February 6, 2014 – The Property & Environment Research Center (PERC), the nation’s first and largest institute dedicated to improving environmental quality through property rights and markets, has published a new paper in support of Cadiz’s efforts to implement the Cadiz Water Project on private land and with private investment.
While assessing California’s current water situation, the paper explains that “given the shortage of water in Southern California and the unlikelihood of increasing imports from other areas, new and currently untapped sources are necessary to maintain the region’s economic productivity.” The paper argues that the Cadiz Project “exemplifies the sort of entrepreneurial vision that is necessary to maximize the value of California’s scarce water resources.”

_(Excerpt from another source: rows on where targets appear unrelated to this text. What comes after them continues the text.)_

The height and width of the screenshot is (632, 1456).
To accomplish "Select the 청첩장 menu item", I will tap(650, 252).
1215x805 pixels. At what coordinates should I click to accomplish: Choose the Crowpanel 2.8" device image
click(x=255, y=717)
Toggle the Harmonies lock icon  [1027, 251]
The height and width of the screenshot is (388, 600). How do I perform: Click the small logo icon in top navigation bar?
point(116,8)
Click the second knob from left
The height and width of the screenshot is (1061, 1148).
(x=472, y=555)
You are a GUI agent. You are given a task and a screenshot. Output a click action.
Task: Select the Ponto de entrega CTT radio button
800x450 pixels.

After analyzing the remaining steps to implementation of the Project, which includes overcoming certain political hurdles, the study concludes: “The Cadiz project has the potential to capture otherwise wasted water and send it to Southern California municipalities who are desperately in need of more reliable water supplies. … The fate of the Cadiz project should depend on economic and environmental considerations, not back-alley politics and favoritism.”
The PERC study was authored by Reed Watson, PERC’s director of applied programs and a PERC research fellow. Watson holds a J.D. and an M.A. in Environmental Economics from Duke University and a B.S. in Economics from Clemson University. The study was not solicited by Cadiz.